═════ RECORDS FOR THIS TASK ═════
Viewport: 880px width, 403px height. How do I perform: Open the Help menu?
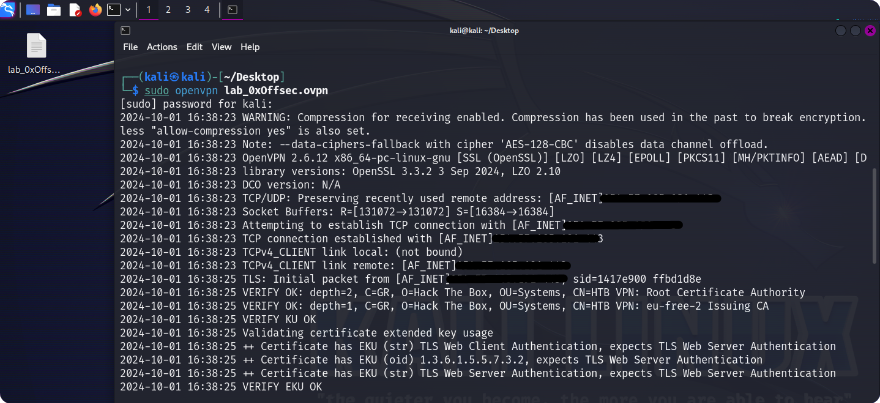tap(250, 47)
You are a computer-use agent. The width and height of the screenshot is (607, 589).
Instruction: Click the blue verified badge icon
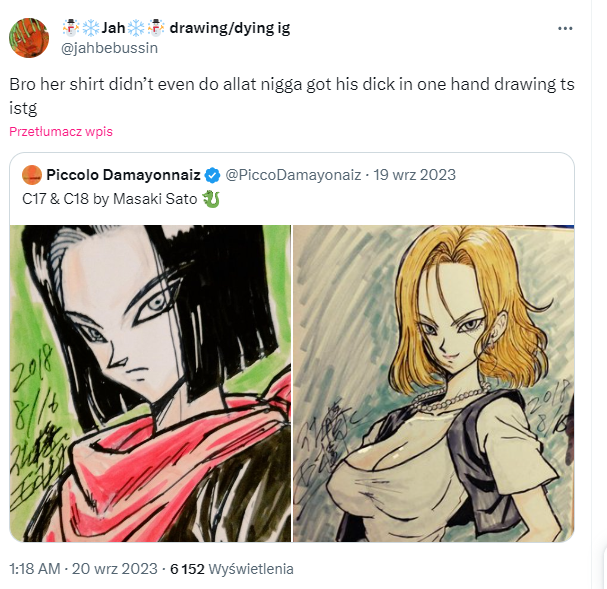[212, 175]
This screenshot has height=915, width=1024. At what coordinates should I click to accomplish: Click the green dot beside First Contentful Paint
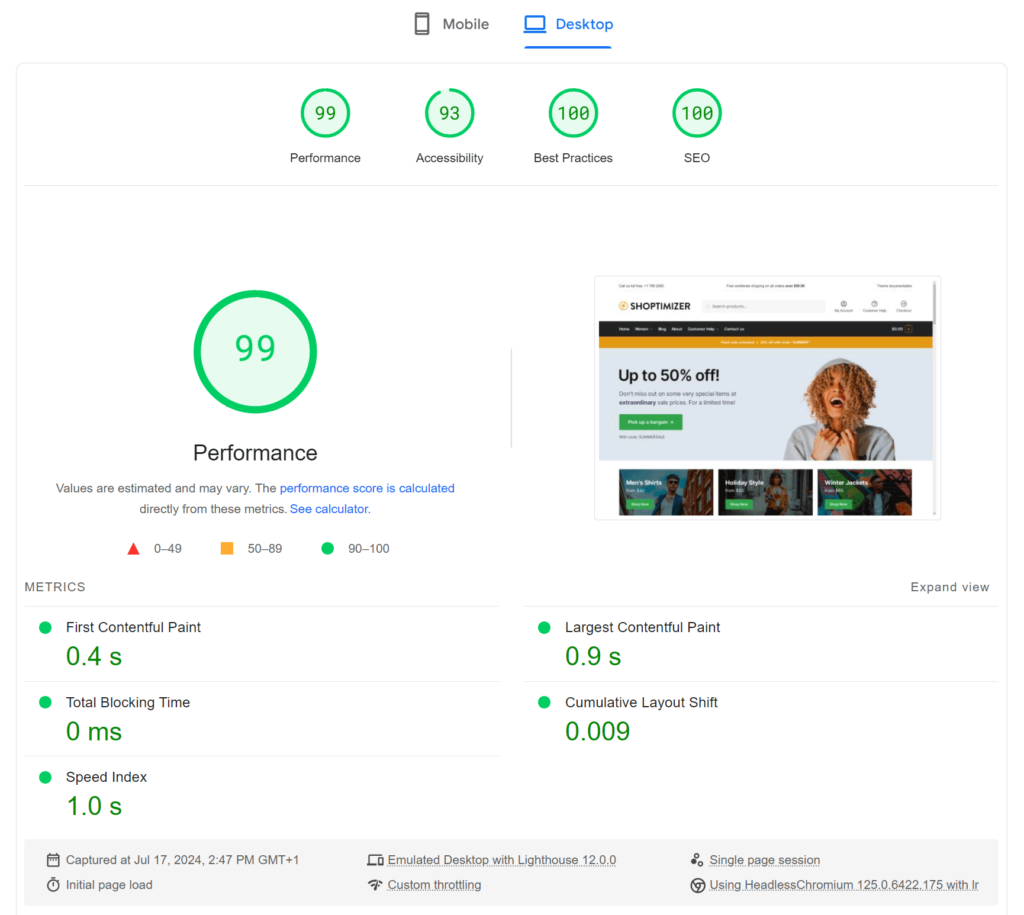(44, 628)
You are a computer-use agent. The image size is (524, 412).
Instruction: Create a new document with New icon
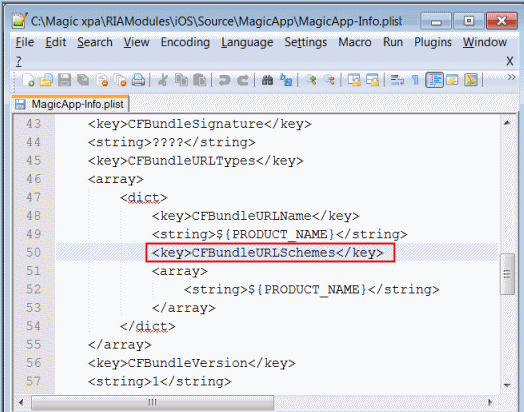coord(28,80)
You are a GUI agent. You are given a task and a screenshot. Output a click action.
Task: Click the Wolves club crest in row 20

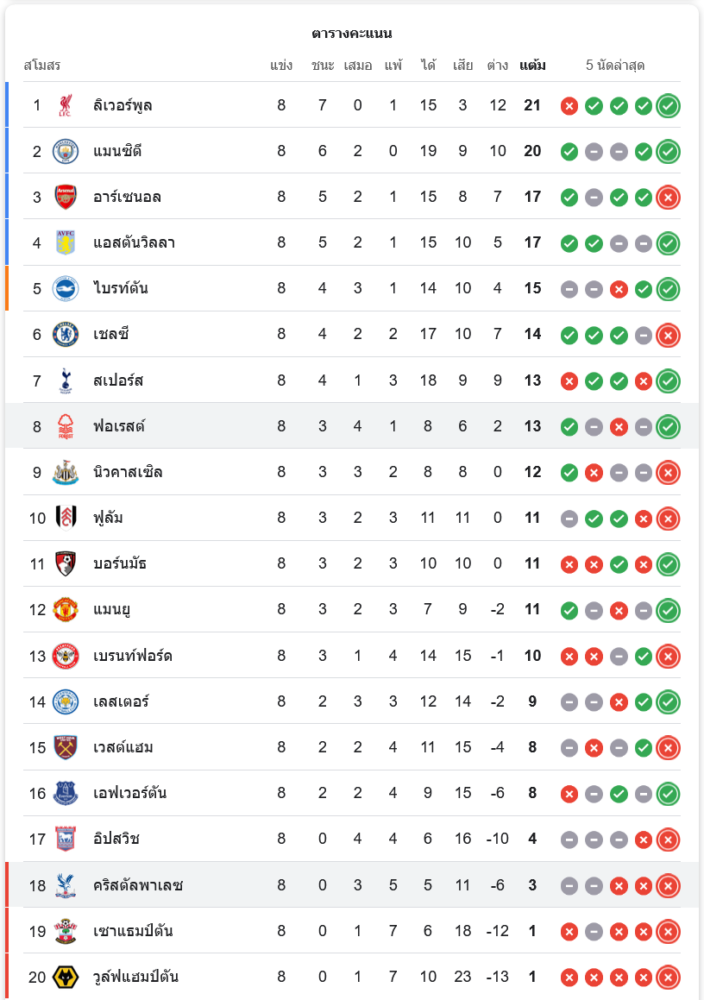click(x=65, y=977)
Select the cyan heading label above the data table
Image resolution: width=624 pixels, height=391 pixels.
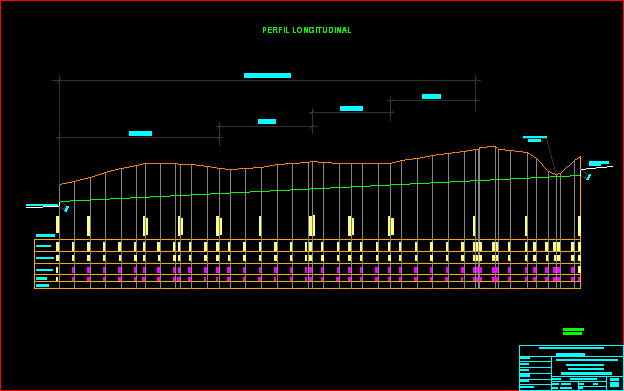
═════
■ **WHAT TO DO**
Among the lines of the records above, count those containing the word "agent", then give the number by itself.

■ **FINISHED EXERCISE**
3